┌─ Data to use

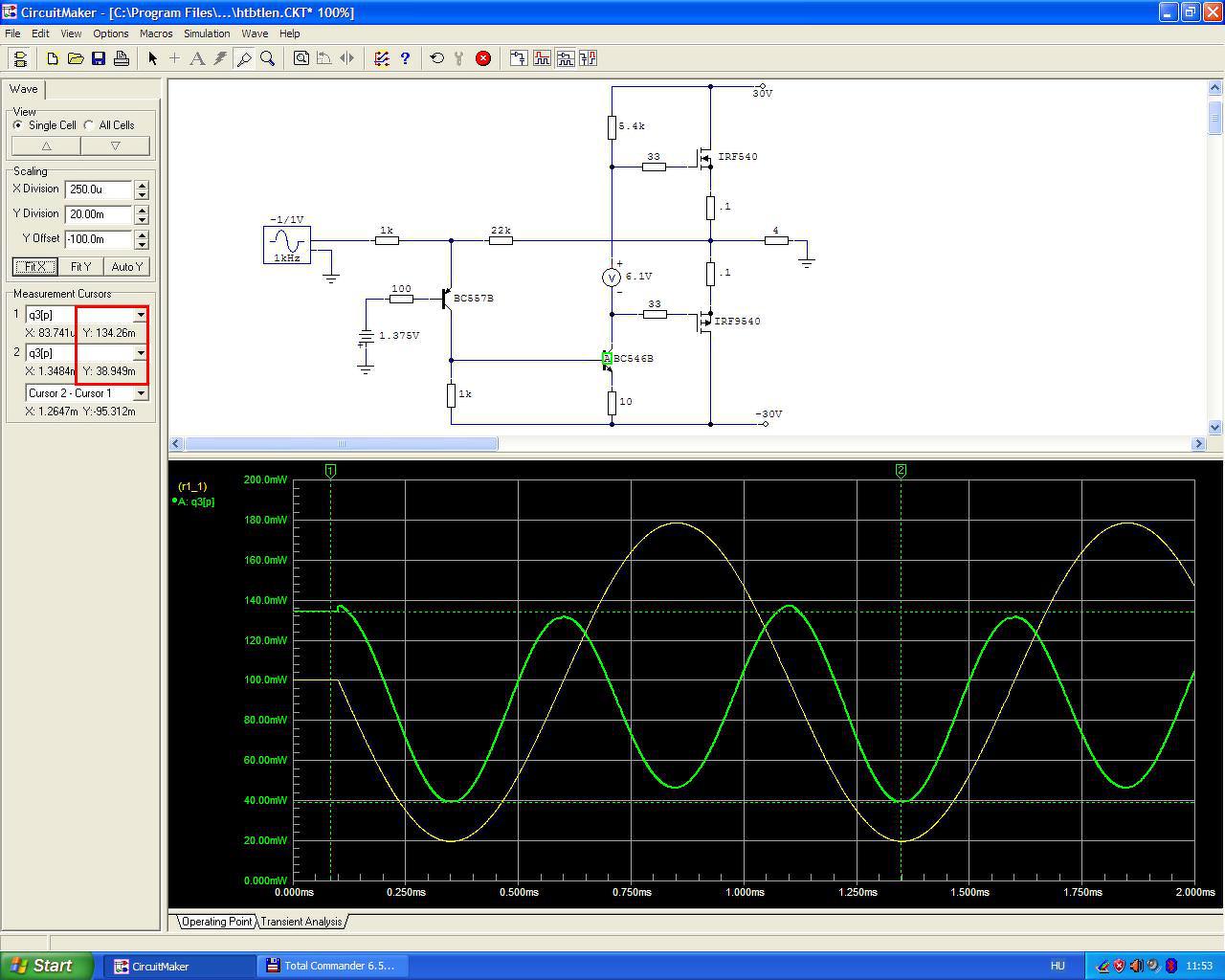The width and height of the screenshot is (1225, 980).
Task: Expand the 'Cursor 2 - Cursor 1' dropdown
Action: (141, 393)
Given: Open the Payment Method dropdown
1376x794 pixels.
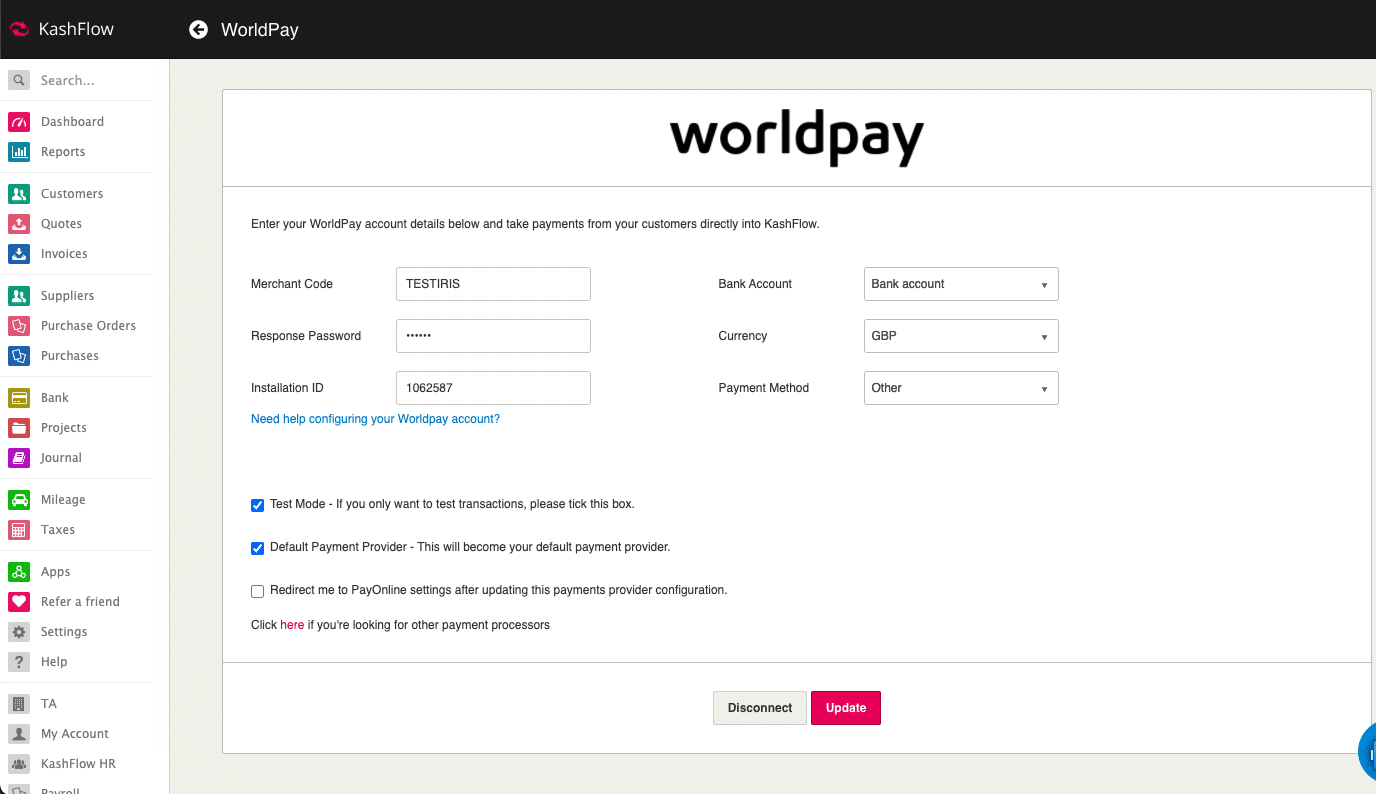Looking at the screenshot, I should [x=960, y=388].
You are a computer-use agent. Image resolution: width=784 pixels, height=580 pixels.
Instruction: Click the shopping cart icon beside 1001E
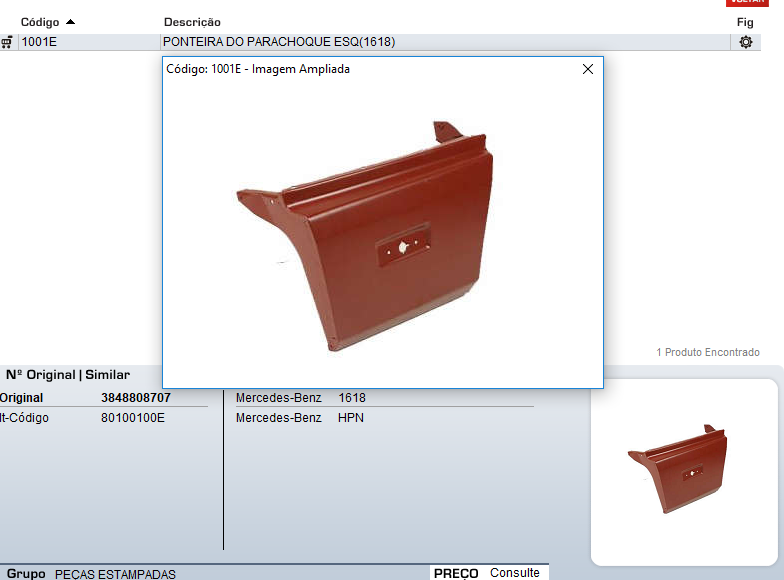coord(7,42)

└─

▸ Task to carry out:
Pictures are not part of the answer. Restate word for word the lines from the one with "Given: Open the Payment Method dropdown" through the last line of the records.

▸ Response:
Given: Open the Payment Method dropdown
1376x794 pixels.
Looking at the screenshot, I should [x=960, y=388].
You are a computer-use agent. Image resolution: width=784 pixels, height=580 pixels.
Instruction: Click the shopping cart icon beside 1001E
coord(7,42)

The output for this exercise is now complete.